_Supplied records_.
§

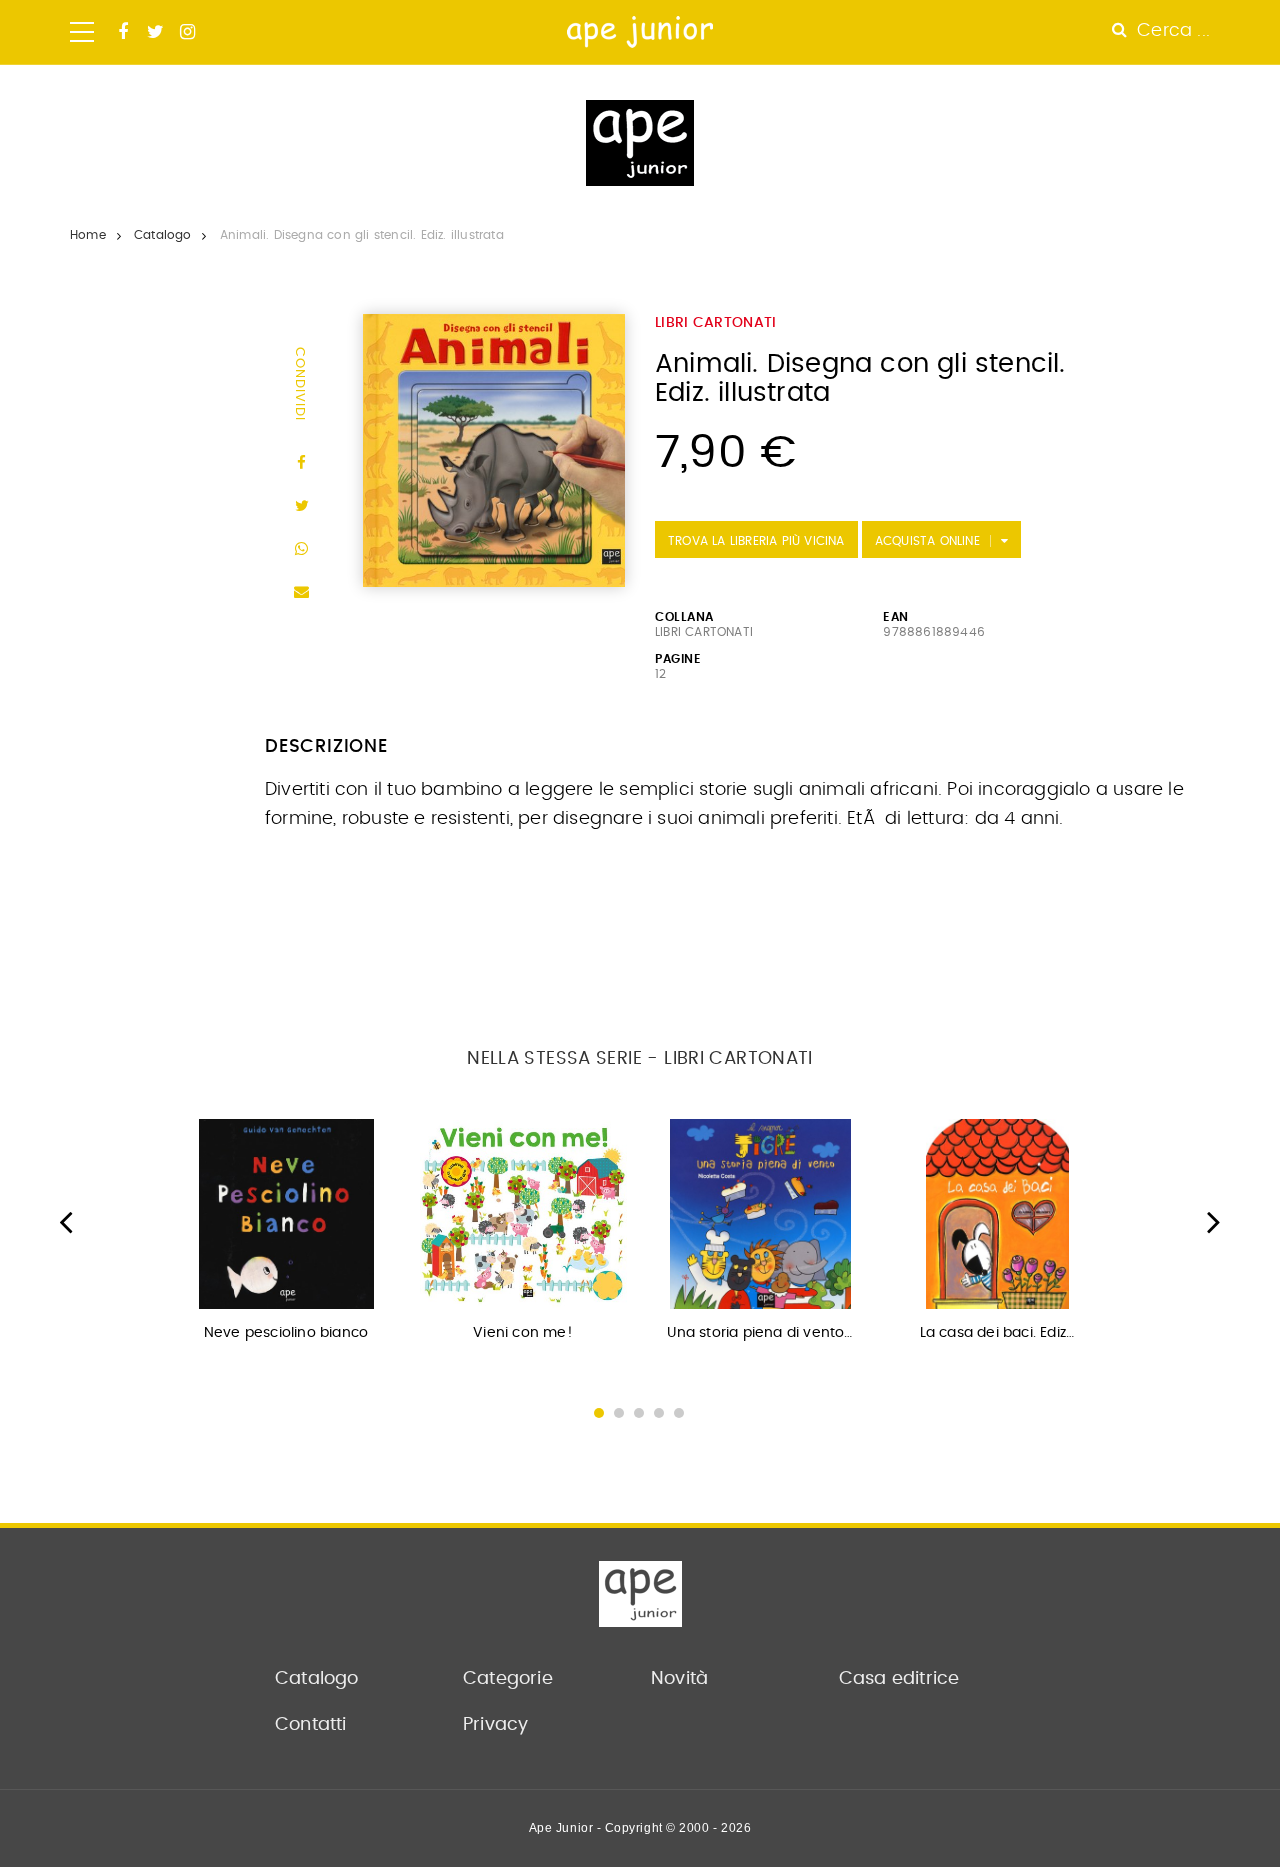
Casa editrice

§

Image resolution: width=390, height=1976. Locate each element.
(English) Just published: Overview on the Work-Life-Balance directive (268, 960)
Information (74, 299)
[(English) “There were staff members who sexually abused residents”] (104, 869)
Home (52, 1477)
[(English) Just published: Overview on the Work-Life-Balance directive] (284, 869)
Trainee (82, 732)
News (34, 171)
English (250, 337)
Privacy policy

§

_The problem_. Give an exact copy of the lines above from the line with "were staff members" up to and including the line with "Privacy policy", and leave everything else out.

_Exercise result_.
[(English) “There were staff members who sexually abused residents”] (104, 869)
Home (52, 1477)
[(English) Just published: Overview on the Work-Life-Balance directive] (284, 869)
Trainee (82, 732)
News (34, 171)
English (250, 337)
Privacy policy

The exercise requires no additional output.